## Page
_ _ _ _ _
I frequently hear crew say "OK what have we done wrong now?" as I walk up the steps to speak to the them.
I agree there are some heavy handed Ramp safety teams around who tend to be over the top.

llanfairpg 8th Jan 2008 00:35


after all Pax supervised by Hi Viz Ramp agents don't have to wear them,
That is because pax are generally walking on prescribed marked walkways.

You know at the end of the day flying is a discipline and some pilots just cannot comply with rules and regulations they do not agree with. If they replaced High Vis jackets with captains jackets and 4 gold stripes I wonder how many would complain then?

172driver 8th Jan 2008 07:03


Attending to someone who has been hit down without wearing a Hi Viz tabard on an airfield certainly changed my view many years ago on wearing hi viz.
With this kind of logic, you would advocate the wearing of hi-viz vests on any public road then ? :ugh::ugh::ugh:

Get a life :yuk: (which is something the H&S morons obviously lack)
_ _ _ _ _
## Dataset
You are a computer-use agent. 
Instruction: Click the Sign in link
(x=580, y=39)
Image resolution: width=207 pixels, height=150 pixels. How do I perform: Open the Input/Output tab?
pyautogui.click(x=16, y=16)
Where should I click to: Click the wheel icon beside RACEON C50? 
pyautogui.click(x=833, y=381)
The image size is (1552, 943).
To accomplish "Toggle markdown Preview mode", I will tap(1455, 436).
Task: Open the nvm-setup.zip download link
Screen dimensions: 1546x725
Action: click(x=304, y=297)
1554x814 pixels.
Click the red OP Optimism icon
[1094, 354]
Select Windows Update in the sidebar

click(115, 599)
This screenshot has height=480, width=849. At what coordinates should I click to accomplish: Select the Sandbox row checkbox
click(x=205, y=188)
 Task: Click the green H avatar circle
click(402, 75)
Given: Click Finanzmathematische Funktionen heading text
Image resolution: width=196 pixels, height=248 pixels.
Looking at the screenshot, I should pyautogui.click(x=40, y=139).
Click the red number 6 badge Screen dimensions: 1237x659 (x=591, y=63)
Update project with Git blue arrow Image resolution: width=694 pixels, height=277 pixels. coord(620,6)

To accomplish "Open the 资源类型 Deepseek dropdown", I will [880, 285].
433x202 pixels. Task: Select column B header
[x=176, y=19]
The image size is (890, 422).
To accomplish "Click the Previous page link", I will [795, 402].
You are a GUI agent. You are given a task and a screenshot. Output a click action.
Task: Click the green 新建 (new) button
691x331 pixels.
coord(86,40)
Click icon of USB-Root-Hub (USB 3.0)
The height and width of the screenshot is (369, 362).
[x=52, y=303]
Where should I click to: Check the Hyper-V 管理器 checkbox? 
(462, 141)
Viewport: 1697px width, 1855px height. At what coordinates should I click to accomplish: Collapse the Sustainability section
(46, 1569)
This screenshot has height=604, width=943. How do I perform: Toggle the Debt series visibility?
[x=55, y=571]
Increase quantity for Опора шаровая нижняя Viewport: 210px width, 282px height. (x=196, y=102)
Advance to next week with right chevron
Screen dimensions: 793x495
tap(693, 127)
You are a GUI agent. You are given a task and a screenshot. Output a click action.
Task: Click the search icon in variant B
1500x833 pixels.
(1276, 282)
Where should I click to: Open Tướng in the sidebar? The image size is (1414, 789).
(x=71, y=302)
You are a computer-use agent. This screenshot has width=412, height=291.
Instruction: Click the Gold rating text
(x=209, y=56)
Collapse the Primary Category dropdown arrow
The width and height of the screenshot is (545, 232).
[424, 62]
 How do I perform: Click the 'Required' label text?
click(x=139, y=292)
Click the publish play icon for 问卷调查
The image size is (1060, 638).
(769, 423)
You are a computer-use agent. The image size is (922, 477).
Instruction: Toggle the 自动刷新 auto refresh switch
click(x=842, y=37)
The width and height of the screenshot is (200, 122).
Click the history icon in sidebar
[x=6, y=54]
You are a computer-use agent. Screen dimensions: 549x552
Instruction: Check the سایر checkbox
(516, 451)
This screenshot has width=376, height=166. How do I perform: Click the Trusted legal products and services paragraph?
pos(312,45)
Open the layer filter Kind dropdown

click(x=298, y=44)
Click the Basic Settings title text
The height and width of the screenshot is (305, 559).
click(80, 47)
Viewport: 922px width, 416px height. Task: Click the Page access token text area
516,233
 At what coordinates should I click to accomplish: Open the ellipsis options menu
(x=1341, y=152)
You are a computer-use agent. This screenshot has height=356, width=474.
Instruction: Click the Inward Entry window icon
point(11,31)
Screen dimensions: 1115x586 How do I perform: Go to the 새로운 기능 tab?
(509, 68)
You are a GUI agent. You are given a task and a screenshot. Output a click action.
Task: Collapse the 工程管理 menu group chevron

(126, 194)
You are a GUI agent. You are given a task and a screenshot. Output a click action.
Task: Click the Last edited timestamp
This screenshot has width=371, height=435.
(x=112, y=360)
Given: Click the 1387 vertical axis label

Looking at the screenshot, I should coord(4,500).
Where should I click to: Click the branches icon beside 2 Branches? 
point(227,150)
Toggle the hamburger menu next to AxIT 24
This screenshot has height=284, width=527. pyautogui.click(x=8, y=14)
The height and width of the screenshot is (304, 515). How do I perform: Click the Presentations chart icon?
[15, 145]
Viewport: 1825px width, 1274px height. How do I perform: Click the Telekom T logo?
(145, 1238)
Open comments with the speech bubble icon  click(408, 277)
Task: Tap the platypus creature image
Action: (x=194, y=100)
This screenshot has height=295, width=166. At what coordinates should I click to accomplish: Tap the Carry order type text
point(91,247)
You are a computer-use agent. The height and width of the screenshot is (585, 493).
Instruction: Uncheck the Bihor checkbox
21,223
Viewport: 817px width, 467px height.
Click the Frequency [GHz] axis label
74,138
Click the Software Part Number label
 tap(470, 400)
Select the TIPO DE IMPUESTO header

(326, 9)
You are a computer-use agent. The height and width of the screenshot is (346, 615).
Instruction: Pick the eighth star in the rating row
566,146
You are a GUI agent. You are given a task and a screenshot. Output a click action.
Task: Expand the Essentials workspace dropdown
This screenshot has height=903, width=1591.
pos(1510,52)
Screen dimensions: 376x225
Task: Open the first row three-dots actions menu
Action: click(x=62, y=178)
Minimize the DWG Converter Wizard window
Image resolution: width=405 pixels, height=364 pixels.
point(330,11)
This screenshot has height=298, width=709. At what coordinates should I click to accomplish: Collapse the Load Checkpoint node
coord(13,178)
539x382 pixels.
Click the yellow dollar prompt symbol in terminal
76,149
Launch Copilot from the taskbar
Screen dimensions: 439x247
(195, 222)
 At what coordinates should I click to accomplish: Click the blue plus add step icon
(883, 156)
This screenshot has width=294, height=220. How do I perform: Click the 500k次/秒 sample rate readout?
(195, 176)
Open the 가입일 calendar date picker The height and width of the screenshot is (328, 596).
_ _ _ _ _
## Written instruction
Reproduce word for word the stretch of the hi-viz forum thread from "llanfairpg 8th Jan" through "would complain then?".

## Result of this exercise
llanfairpg 8th Jan 2008 00:35


after all Pax supervised by Hi Viz Ramp agents don't have to wear them,
That is because pax are generally walking on prescribed marked walkways.

You know at the end of the day flying is a discipline and some pilots just cannot comply with rules and regulations they do not agree with. If they replaced High Vis jackets with captains jackets and 4 gold stripes I wonder how many would complain then?